Revise, revise revise. And then revise again. You will never produce a perfect draft of anything on the first try. Get a fresh set of eyes to look over your work. They’ll help you catch any small mistakes and address miscommunication gaps.
Produce things outside of your classes. The classroom is a great place to learn methods and techniques, but a grading rubric can sometimes put constraints on your creativity. And while it can be difficult to prioritize outside projects with the plethora of deadlines on your to-do list, make time and create content that you care about. I assure you that your passion will shine through the work that you produce.
Form relationships. The University of Oregon School of Journalism and Communication is full of knowledgeable faculty with a plethora of experience. Take advantage of this. Faculty can be an excellent resource for providing that extra insight or pointing you in the right direction. During my summer at Fred Meyer Jewelers, I offered my assistance whenever possible. I learned that when you are willing to lend a helping hand, someone will almost inevitably be there to return the favor when you need some extra help.
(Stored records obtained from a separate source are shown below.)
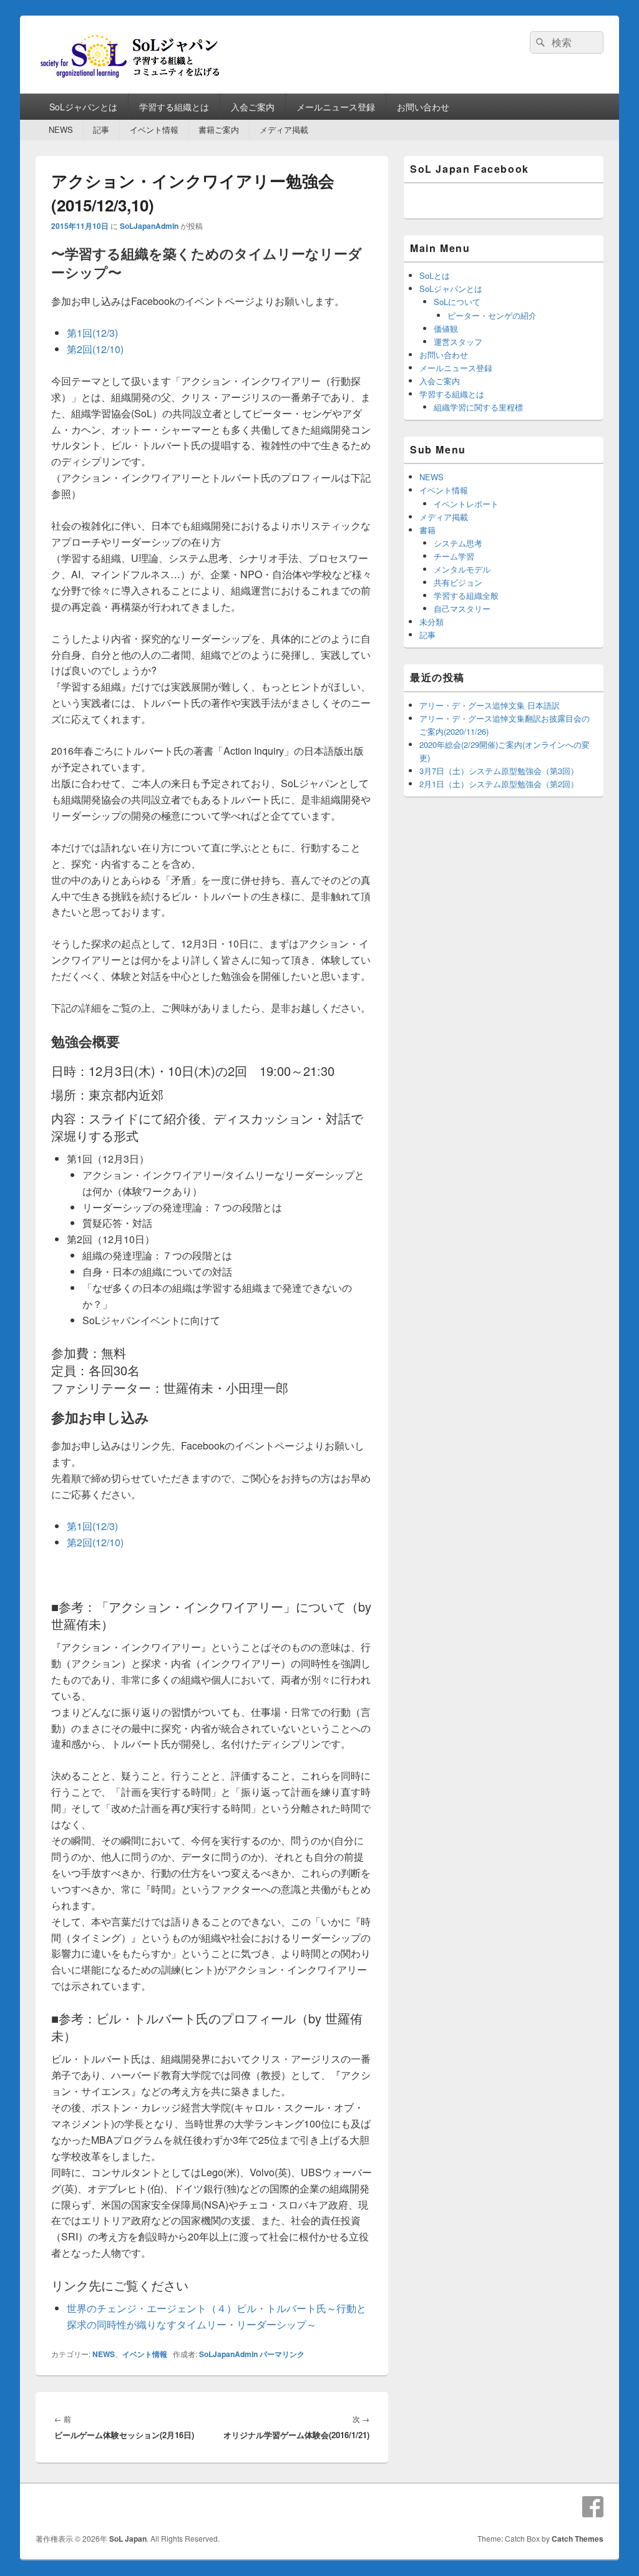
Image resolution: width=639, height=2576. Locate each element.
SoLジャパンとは (83, 106)
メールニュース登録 (335, 106)
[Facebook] (592, 2506)
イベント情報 (154, 129)
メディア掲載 (284, 129)
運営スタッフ (458, 341)
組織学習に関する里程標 (478, 407)
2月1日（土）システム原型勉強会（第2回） (498, 784)
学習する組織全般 (466, 595)
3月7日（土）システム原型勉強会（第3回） (498, 771)
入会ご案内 (253, 106)
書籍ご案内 (218, 129)
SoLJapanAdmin (149, 225)
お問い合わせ (423, 106)
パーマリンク (282, 2354)
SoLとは (434, 275)
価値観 (446, 328)
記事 (101, 129)
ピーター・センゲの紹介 (492, 315)
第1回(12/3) (92, 333)
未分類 (431, 621)
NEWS (61, 129)
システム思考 (458, 543)
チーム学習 (454, 556)
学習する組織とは (174, 106)
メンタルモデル (462, 569)
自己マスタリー (462, 608)
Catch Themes (577, 2538)
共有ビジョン (458, 582)
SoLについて (457, 301)
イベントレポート (466, 504)
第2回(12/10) (95, 349)
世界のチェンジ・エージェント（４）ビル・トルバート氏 (196, 2308)
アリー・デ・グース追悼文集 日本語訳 (489, 705)
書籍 (427, 530)
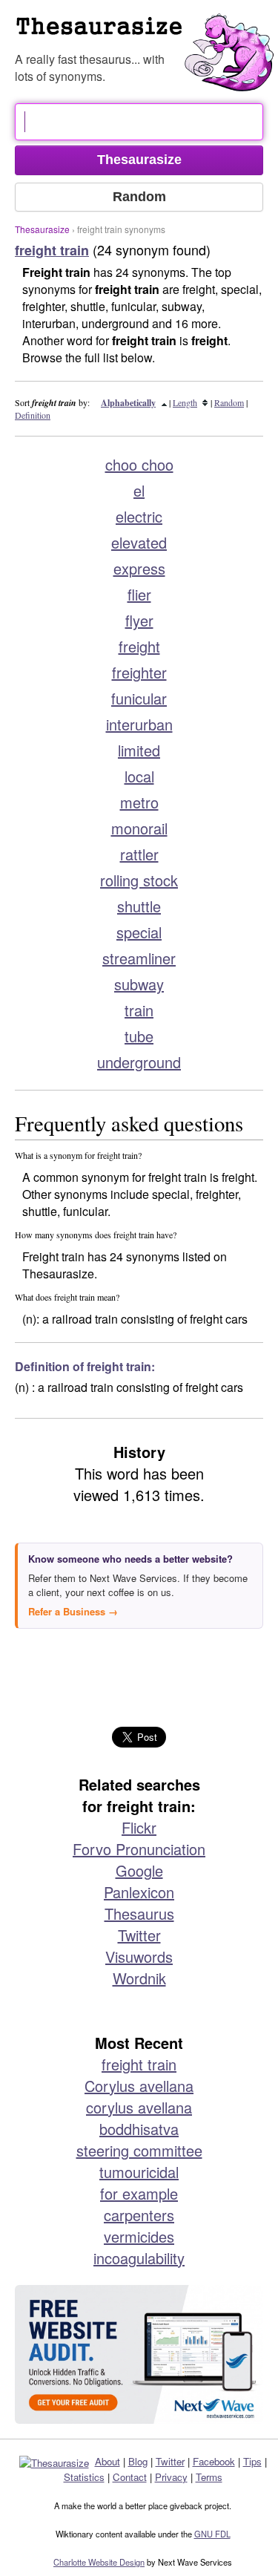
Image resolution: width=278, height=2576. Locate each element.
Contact (130, 2477)
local (139, 776)
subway (139, 984)
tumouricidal (139, 2172)
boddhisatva (139, 2128)
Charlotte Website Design (99, 2562)
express (139, 568)
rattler (139, 854)
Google (139, 1870)
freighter (139, 672)
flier (139, 594)
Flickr (139, 1827)
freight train (139, 2064)
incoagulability (139, 2258)
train (139, 1010)
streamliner (139, 958)
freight (139, 646)
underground (139, 1062)
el (139, 490)
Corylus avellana (139, 2085)
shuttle (139, 906)
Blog (138, 2461)
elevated (139, 542)
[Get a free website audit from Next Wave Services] (139, 2354)
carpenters (139, 2215)
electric (139, 516)
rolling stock (139, 880)
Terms (209, 2477)
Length (185, 402)
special (139, 932)
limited (139, 750)
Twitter (139, 1935)
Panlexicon (139, 1892)
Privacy (171, 2477)
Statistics (84, 2477)
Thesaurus (139, 1913)
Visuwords (139, 1956)
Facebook (214, 2461)
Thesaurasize (42, 229)
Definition (32, 415)
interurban (139, 724)
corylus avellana (139, 2107)
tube (139, 1036)
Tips (252, 2461)
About (107, 2461)
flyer (139, 620)
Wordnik (139, 1978)
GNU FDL (212, 2534)
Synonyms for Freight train (146, 32)
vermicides (139, 2236)
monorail (139, 828)
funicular (139, 698)
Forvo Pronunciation (139, 1849)
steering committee (139, 2150)
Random (229, 402)
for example (139, 2193)
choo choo (139, 464)
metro (139, 802)
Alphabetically (128, 402)
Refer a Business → (73, 1611)
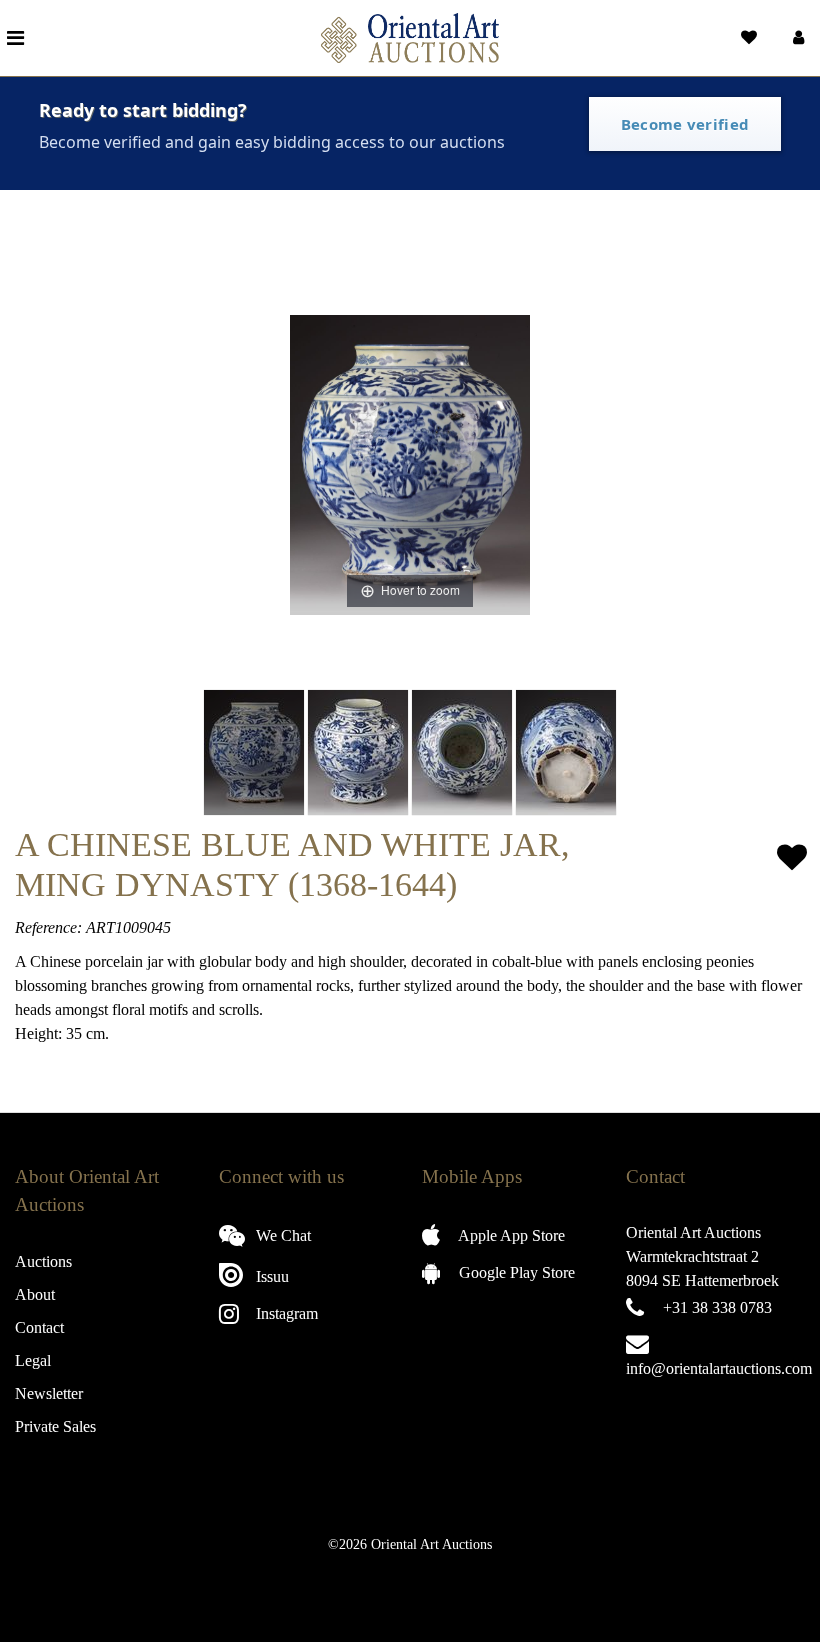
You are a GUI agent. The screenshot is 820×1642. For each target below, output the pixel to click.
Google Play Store (515, 1272)
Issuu (270, 1276)
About (35, 1294)
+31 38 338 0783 (717, 1307)
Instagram (285, 1313)
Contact (39, 1327)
By consistently biting off more than I can chew – between credit hours, the thesis process and internship involvement – I almost always feel overwhelmed. But somehow I always survive, and I think it is due to my educational and life experience. And while I can’t comment on my future career in public relations, I can hypothesize that these reminders will help ground me when I get there. Comments, suggestions and reality checks welcome.